Dataset excerpts:
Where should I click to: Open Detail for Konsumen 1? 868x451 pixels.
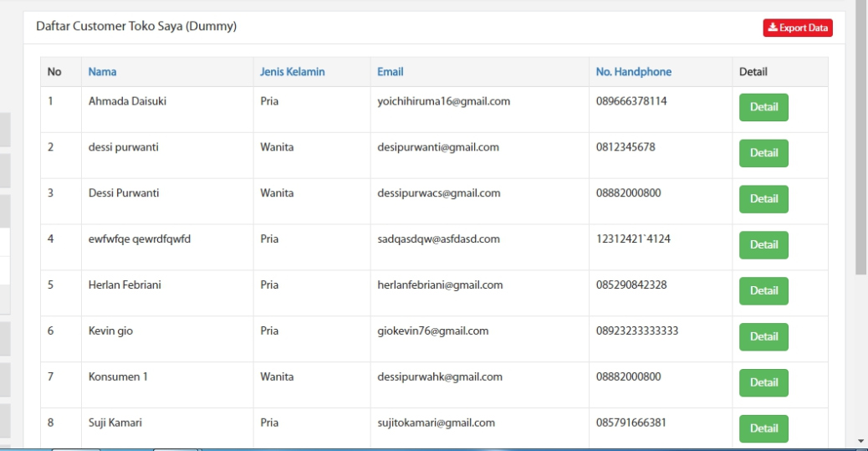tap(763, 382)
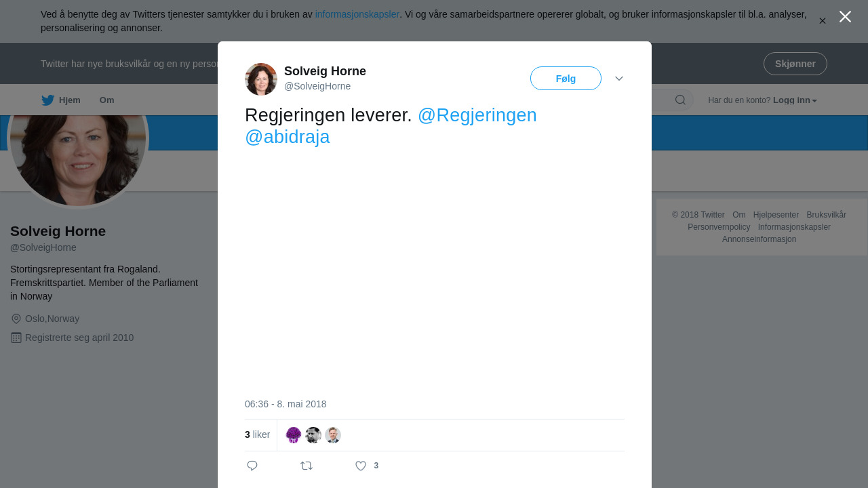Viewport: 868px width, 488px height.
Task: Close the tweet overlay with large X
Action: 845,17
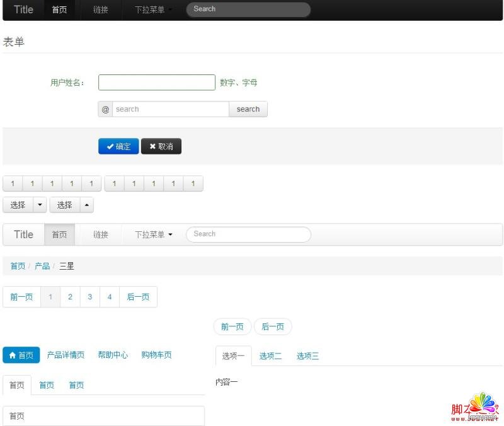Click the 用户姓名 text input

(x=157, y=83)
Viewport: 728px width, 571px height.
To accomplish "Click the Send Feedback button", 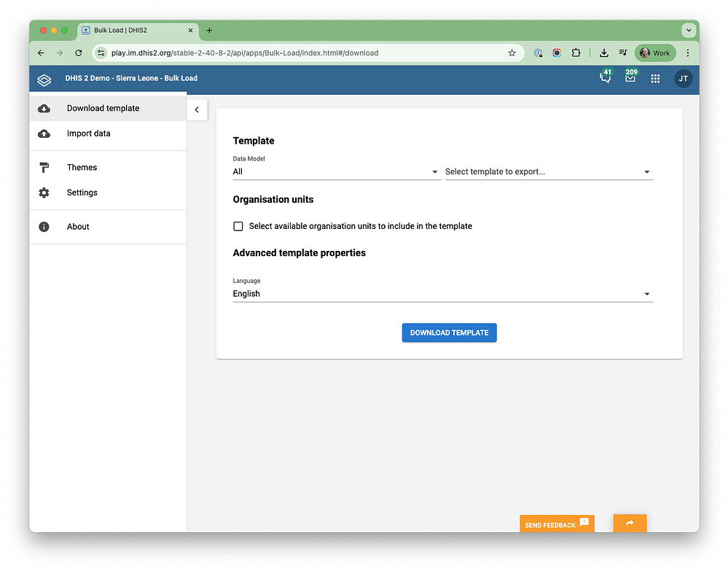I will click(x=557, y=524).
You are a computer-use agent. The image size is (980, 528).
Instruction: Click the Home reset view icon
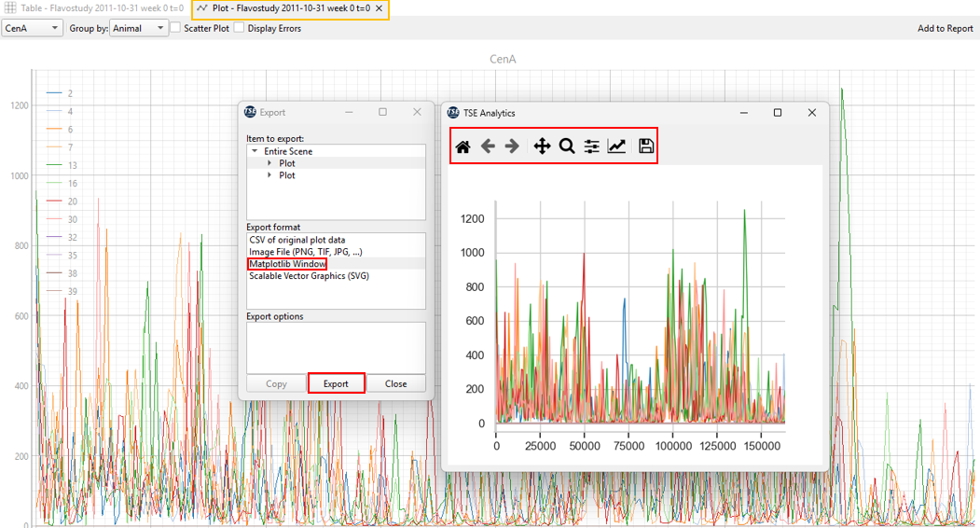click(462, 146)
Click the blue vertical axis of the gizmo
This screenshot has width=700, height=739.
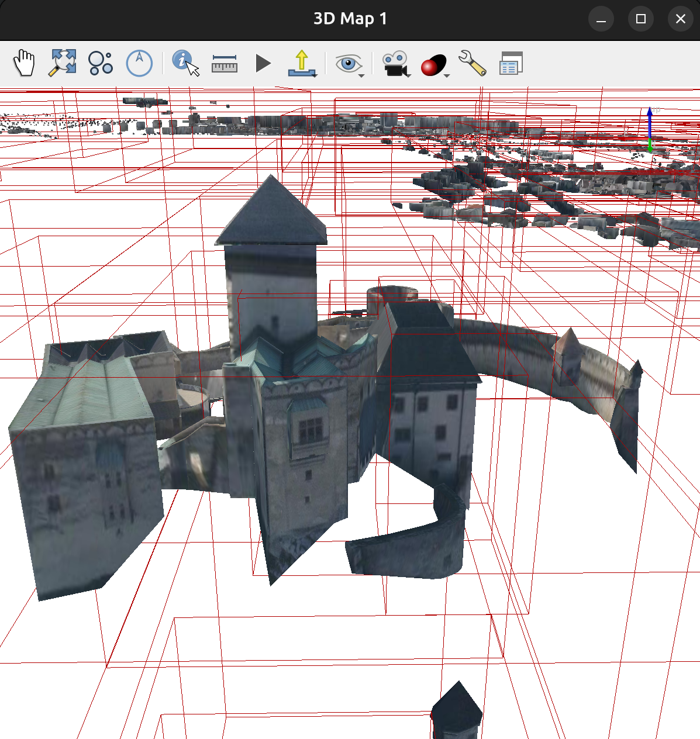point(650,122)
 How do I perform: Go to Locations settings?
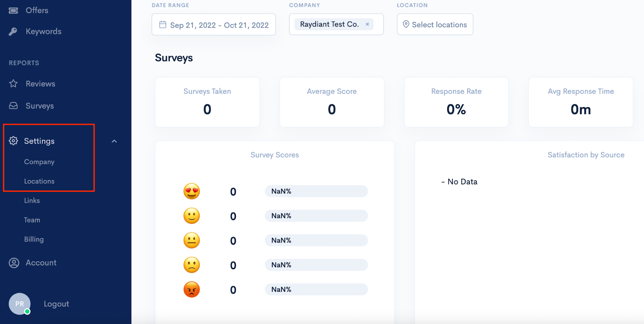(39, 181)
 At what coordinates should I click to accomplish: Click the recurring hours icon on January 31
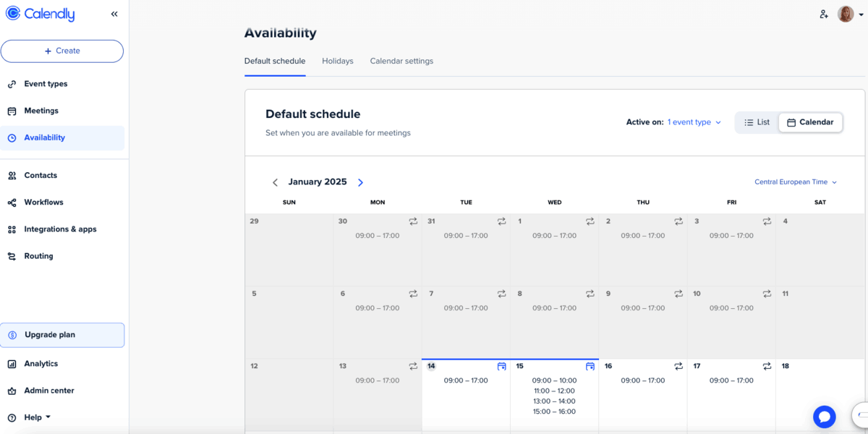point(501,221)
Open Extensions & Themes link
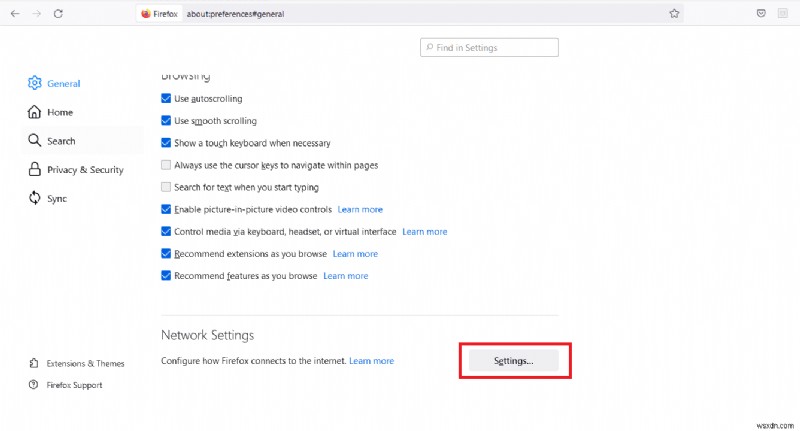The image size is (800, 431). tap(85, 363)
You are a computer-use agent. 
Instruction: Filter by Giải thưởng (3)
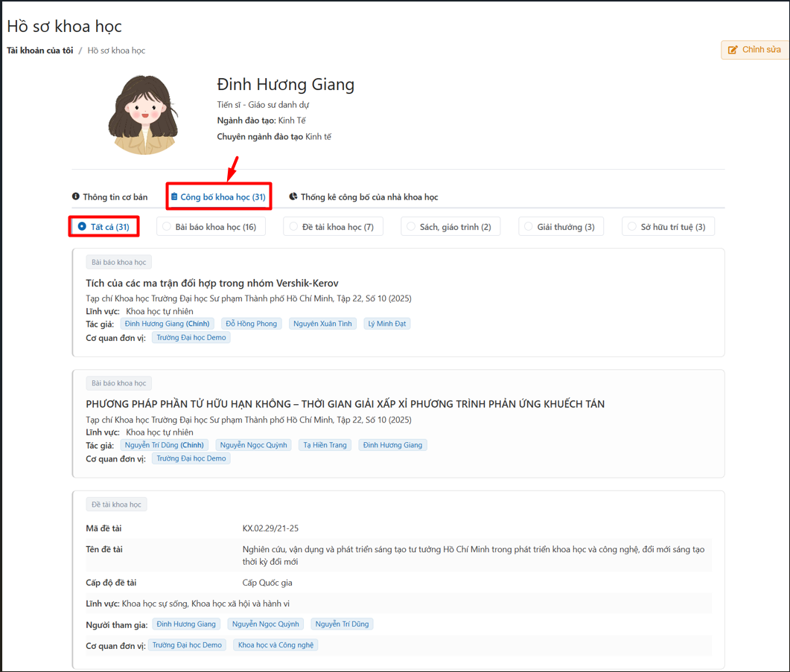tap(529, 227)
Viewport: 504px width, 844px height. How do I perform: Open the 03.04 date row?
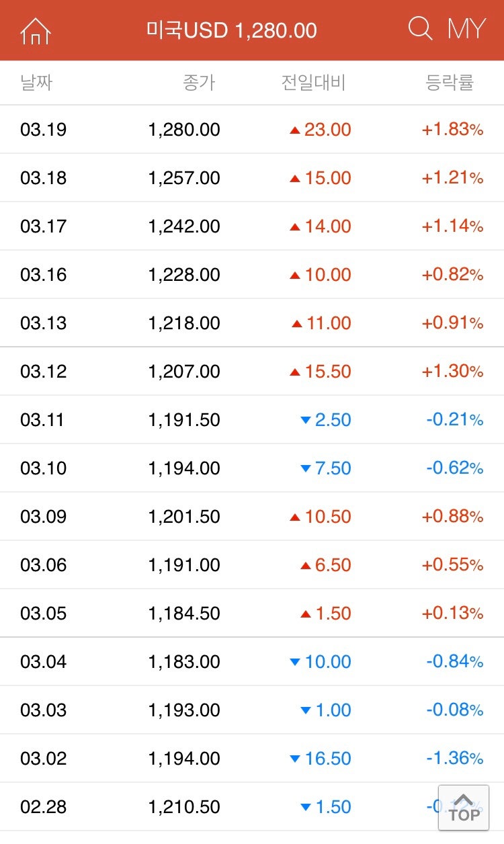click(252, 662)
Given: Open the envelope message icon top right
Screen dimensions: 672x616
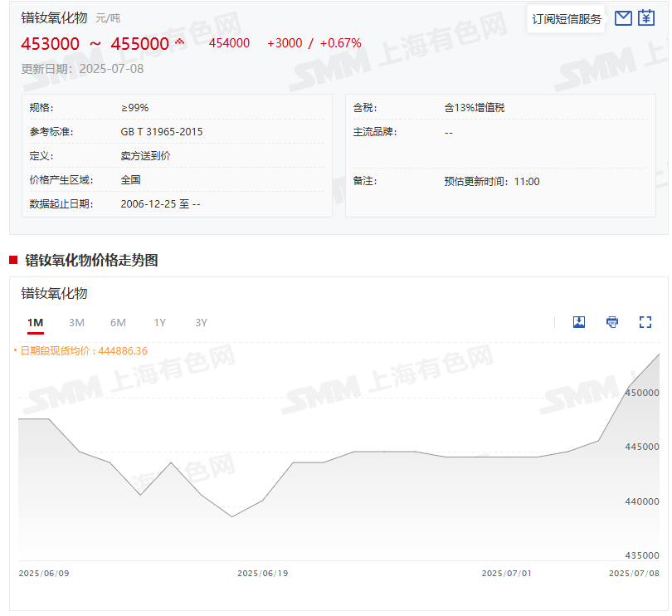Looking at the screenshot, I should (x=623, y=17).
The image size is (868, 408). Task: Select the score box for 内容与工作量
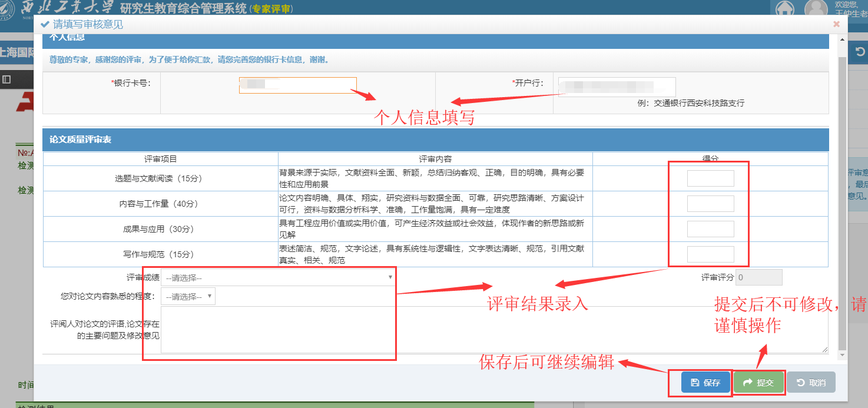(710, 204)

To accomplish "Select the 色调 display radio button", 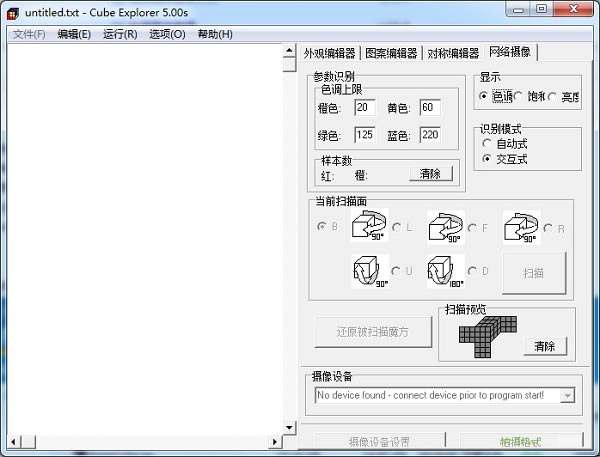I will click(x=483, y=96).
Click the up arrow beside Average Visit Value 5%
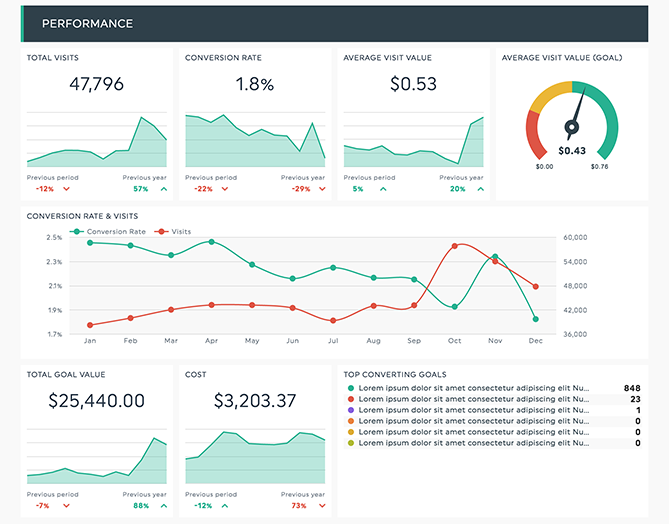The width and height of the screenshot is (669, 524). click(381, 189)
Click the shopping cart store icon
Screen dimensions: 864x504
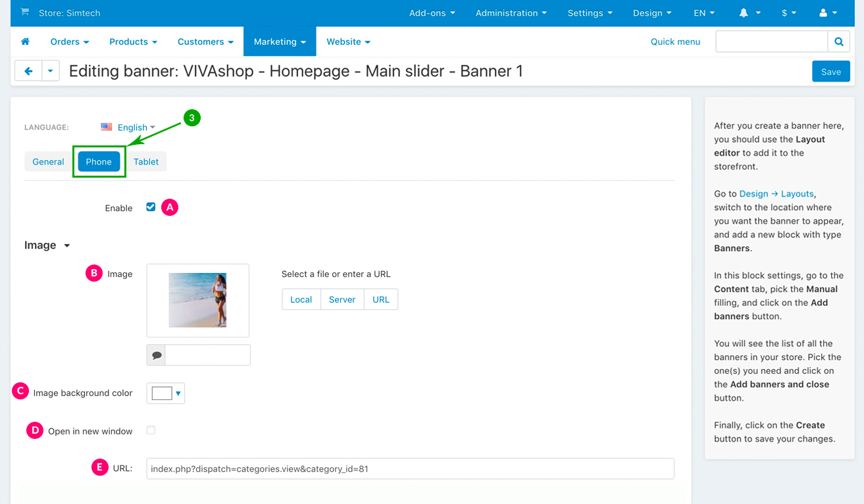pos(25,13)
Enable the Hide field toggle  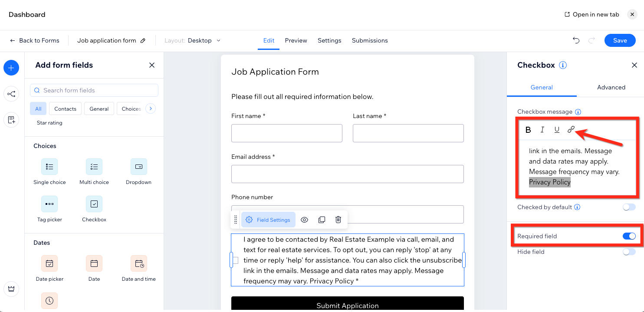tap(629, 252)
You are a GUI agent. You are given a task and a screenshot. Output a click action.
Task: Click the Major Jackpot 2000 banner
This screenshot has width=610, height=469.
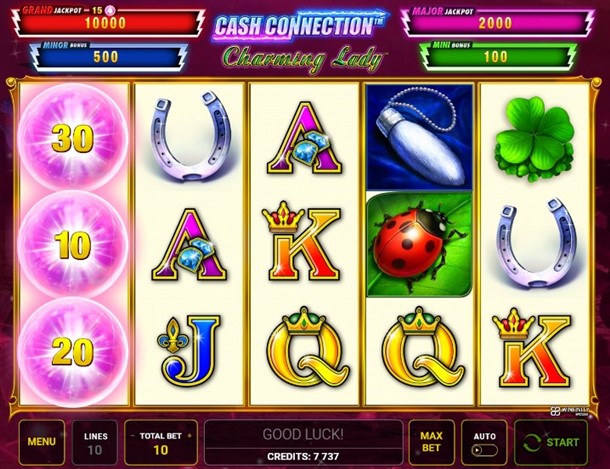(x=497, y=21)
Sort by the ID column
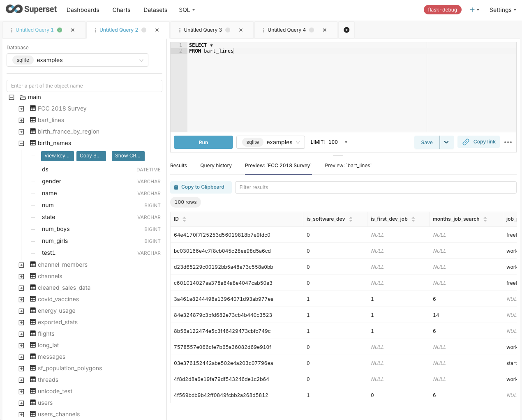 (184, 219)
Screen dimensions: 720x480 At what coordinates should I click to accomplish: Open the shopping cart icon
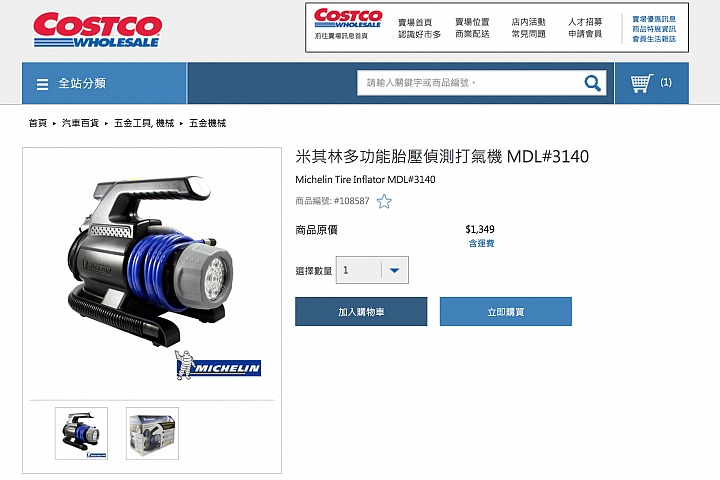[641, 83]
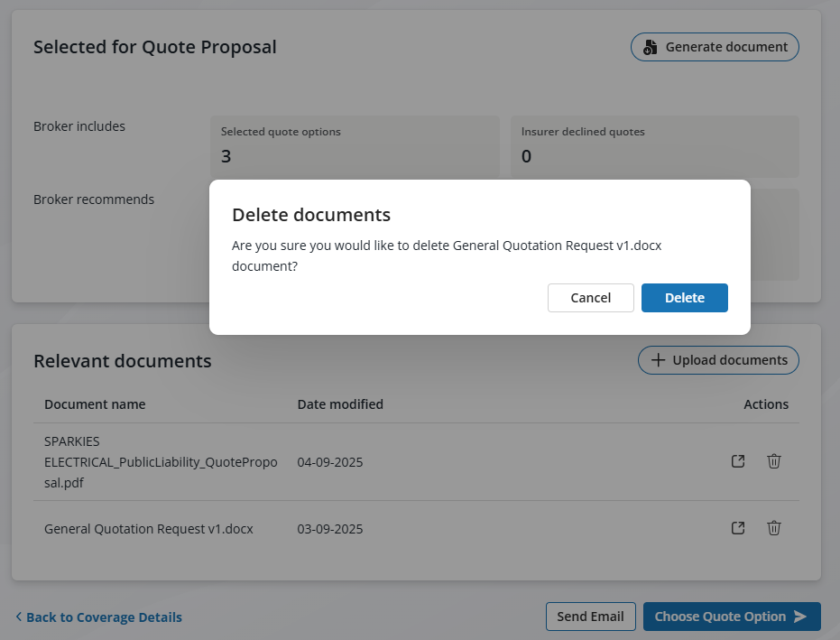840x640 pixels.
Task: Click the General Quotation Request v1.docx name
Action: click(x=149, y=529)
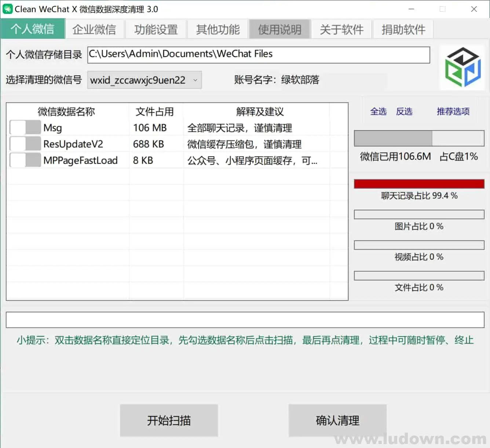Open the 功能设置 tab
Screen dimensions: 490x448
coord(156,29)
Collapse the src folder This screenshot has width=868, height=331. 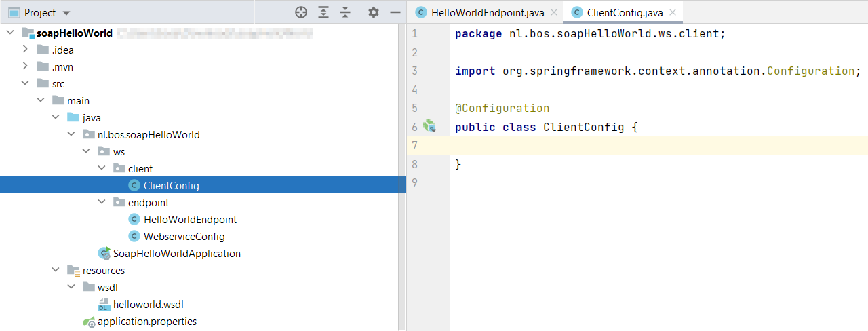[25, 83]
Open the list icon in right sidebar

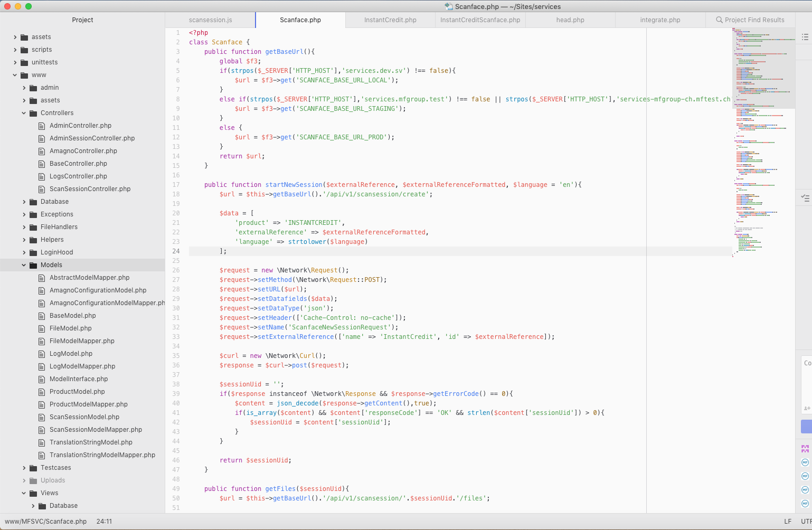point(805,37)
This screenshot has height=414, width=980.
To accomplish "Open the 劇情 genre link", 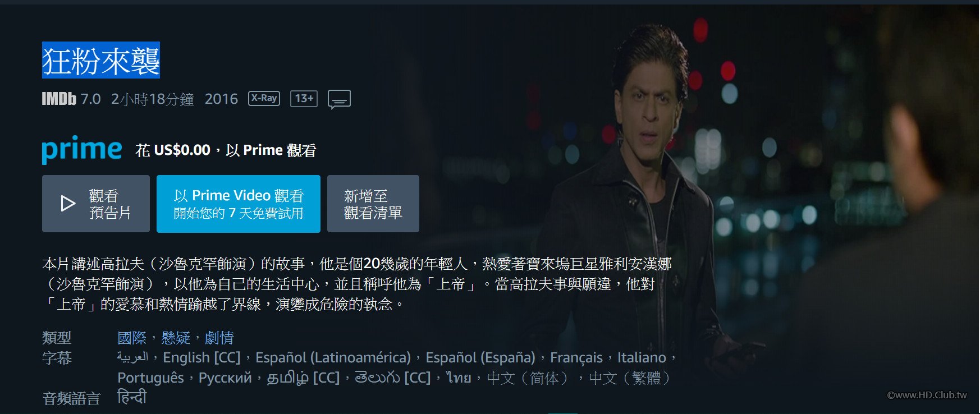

Exercise: Only the lines with the string "computer" are wanted; pick them out of the records above and copy them.

Answer to this task:
You are a computer-use agent. The image size is (980, 528).
You are a computer-use agent. 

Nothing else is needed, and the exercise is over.